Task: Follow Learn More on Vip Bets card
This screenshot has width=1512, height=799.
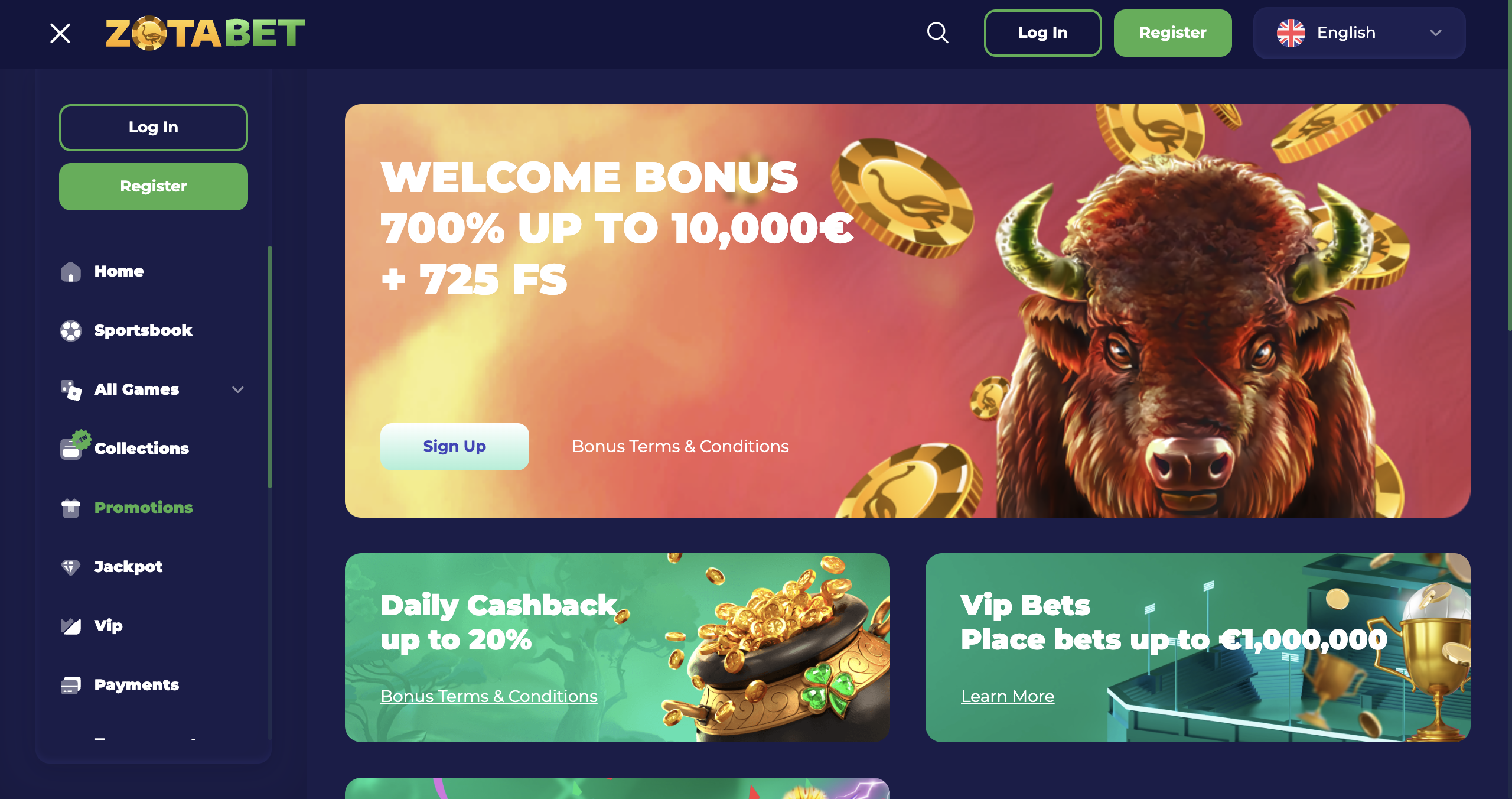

+++

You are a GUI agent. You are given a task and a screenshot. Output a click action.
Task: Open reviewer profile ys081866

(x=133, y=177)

+++

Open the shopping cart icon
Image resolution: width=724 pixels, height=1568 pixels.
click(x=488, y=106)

+++

= THE TASK =
Search the records for the string "screenshot", and copy every line that holds it.

= WRITTEN ANSWER =
This screenshot has width=1512, height=799.
You are a GUI agent. You are given a task and a screenshot. Output a click action.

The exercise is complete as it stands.